Random 6.8.4-2-pve kernel crashes

Der Harry · May 9, 2024

zzz09700 said:
So, basically updating to 6.8.9 crashes all those freezing and crashing?
That's easier than I thought.

Yes

- either someone downports the fixes to pve
- or upstream debian will update to a more recent kernel (and don't break it with their own "things")

Problem is fixed at least in (vanilla) >= 6.8.8, 6.8.9

Thank you Proxmox for letting me find this out. I tell my friends!

(Go an tell your customers what YOU know now!)

zzz09700 · May 9, 2024

We are doing fine. Main production servers are still in vSphere 6.7/7 as we were evaluation all sorts of "jumping the sinking Broadcom ship" solutions just before PVE 8.2 release.

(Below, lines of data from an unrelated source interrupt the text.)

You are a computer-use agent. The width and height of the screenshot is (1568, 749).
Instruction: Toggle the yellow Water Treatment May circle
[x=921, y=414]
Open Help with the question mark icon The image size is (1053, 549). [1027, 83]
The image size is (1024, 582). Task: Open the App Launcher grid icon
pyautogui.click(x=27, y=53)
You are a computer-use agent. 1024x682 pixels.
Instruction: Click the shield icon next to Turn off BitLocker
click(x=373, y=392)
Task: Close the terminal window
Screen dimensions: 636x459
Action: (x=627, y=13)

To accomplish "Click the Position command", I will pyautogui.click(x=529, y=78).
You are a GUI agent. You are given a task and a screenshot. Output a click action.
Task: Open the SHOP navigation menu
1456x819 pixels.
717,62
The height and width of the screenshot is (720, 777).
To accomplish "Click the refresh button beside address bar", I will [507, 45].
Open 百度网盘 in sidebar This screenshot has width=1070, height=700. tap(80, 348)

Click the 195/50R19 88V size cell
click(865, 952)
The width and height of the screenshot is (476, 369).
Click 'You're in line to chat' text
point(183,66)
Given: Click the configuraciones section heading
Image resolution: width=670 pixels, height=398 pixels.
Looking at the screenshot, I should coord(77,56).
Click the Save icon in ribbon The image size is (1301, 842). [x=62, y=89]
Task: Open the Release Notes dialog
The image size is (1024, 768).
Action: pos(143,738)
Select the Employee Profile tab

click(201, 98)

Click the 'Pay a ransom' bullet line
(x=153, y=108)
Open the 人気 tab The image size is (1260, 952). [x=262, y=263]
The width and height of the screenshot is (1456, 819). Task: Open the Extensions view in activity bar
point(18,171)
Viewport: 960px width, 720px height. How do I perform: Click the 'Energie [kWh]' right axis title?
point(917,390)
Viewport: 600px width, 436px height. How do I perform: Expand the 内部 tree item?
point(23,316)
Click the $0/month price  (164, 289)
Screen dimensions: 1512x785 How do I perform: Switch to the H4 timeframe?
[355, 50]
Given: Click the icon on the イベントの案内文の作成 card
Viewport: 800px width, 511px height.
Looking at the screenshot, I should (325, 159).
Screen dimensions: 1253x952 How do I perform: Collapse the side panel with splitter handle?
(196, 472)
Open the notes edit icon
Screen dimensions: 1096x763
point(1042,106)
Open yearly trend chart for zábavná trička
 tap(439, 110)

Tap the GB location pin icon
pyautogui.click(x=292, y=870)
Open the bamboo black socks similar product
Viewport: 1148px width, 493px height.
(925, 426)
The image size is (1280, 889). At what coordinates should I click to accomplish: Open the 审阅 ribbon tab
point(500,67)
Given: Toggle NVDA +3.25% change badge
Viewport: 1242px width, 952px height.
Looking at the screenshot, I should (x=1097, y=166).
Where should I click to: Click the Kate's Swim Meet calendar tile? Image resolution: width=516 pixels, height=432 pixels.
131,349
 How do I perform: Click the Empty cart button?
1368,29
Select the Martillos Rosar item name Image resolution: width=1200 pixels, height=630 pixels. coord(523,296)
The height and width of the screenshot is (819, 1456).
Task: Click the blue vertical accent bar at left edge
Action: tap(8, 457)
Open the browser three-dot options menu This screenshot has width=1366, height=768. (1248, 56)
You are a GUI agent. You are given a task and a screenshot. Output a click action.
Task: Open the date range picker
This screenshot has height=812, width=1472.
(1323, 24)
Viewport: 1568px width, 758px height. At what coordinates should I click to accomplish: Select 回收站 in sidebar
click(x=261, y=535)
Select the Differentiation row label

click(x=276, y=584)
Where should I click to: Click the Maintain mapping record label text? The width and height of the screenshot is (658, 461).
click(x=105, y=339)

A few of internal servers are all on PVE 8.1, as long as they don't update themselves it's all ok.

I'd say we really dodged one by inches this time.

Der Harry · May 9, 2024

zzz09700 said:
I'd say we really dodged one by inches this time.

You don't "need" 6.8.x at this point.

However.

If you get a 92 core EPYC - you can't wait.

It's more how the situation was handled - not a broken kernel. Even Linus hat to rollback from a Kernel he just released.

I absolutely left in the rain with a gigantic problem - and nobody cared.

zzz09700 · May 9, 2024

Der Harry said:
You don't "need" 6.8.x at this point.

However.

If you get a 92 core EPYC - you can't wait.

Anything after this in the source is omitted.